• _Records to process_
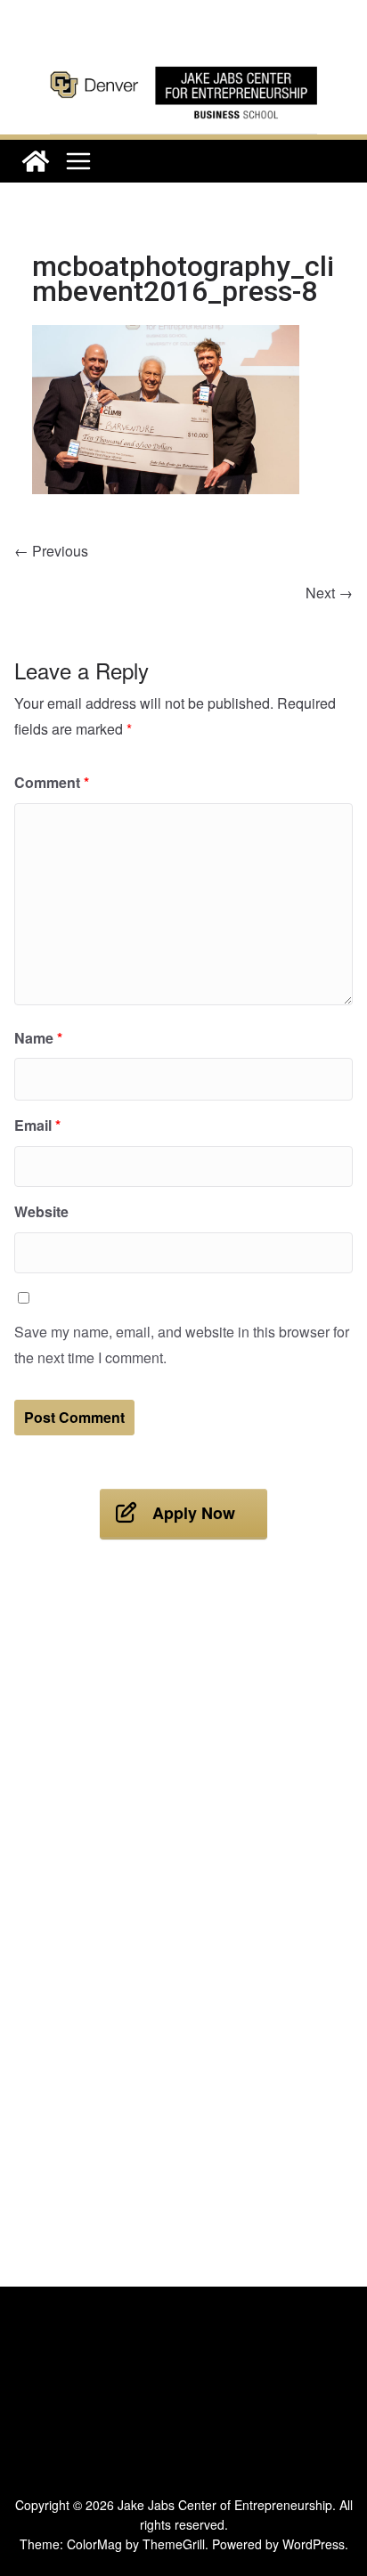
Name (38, 1038)
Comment (51, 782)
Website (41, 1211)
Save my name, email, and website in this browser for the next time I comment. (181, 1344)
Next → (329, 592)
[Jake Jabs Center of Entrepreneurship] (183, 63)
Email (37, 1125)
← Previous (51, 550)
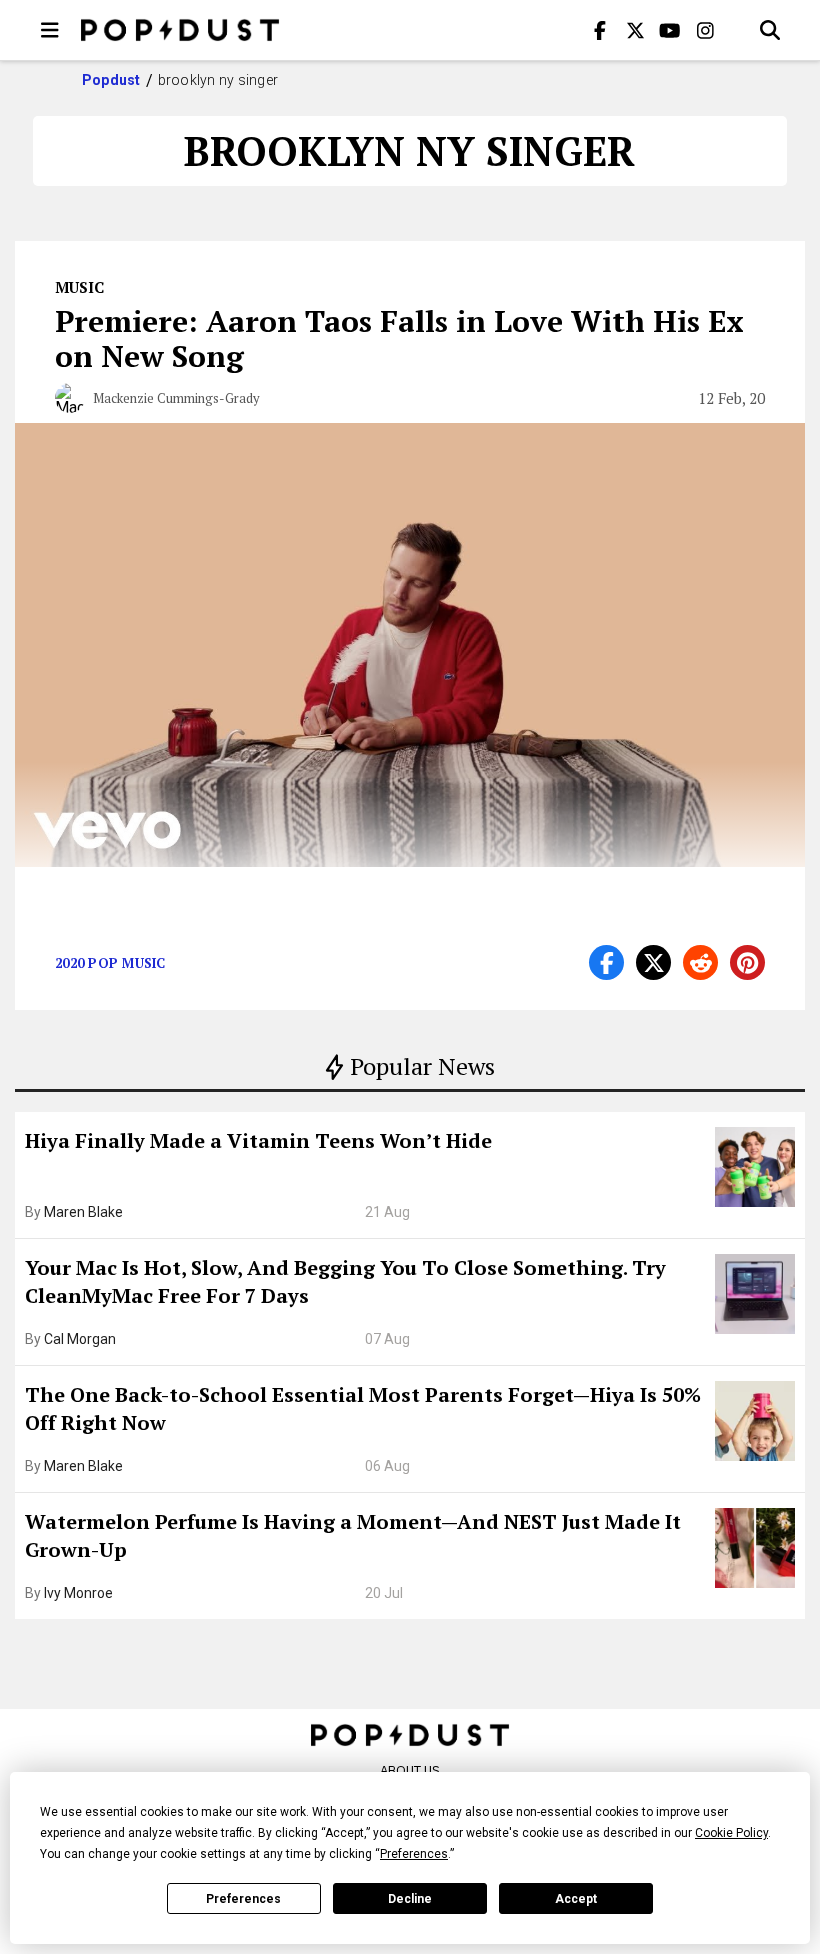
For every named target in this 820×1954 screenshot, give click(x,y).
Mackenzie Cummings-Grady (176, 398)
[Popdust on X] (635, 30)
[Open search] (770, 30)
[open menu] (50, 30)
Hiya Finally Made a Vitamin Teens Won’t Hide (258, 1140)
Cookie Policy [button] (731, 1833)
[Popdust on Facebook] (600, 30)
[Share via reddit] (700, 962)
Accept (576, 1899)
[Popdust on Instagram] (705, 30)
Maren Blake (83, 1212)
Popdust (111, 80)
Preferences (243, 1899)
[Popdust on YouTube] (670, 30)
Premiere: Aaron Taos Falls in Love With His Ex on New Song (399, 338)
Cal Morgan (80, 1339)
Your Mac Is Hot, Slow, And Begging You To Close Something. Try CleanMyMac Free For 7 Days (345, 1281)
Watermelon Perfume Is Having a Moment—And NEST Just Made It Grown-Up (353, 1535)
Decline (410, 1899)
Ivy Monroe (78, 1593)
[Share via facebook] (606, 962)
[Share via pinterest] (747, 962)
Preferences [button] (414, 1854)
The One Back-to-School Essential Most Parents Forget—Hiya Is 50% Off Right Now (363, 1408)
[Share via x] (653, 962)
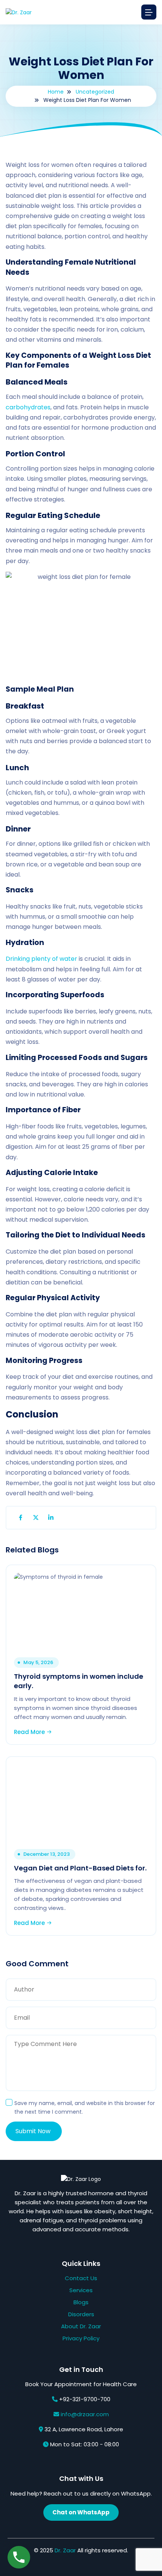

• _Work instruction_
Although the records hold pictures, return only what remains, word for word.

• _Result below_
Name (38, 1038)
Comment (51, 782)
Website (41, 1211)
Save my name, email, and website in this browser for the next time I comment. (181, 1344)
Next → (329, 592)
[Jake Jabs Center of Entrepreneurship] (183, 63)
Email (37, 1125)
← Previous (51, 550)
For every named target in this 820×1954 screenshot, give click(x,y).
Mackenzie Cummings-Grady (176, 398)
[Popdust on X] (635, 30)
[Open search] (770, 30)
[open menu] (50, 30)
Hiya Finally Made a Vitamin Teens Won’t Hide (258, 1140)
Cookie Policy [button] (731, 1833)
[Popdust on Facebook] (600, 30)
[Share via reddit] (700, 962)
Accept (576, 1899)
[Popdust on Instagram] (705, 30)
Maren Blake (83, 1212)
Popdust (111, 80)
Preferences (243, 1899)
[Popdust on YouTube] (670, 30)
Premiere: Aaron Taos Falls in Love With His Ex on New Song (399, 338)
Cal Morgan (80, 1339)
Your Mac Is Hot, Slow, And Begging You To Close Something. Try CleanMyMac Free For 7 Days (345, 1281)
Watermelon Perfume Is Having a Moment—And NEST Just Made It Grown-Up (353, 1535)
Decline (410, 1899)
Ivy Monroe (78, 1593)
[Share via facebook] (606, 962)
[Share via pinterest] (747, 962)
Preferences [button] (414, 1854)
The One Back-to-School Essential Most Parents Forget—Hiya Is 50% Off Right Now (363, 1408)
[Share via x] (653, 962)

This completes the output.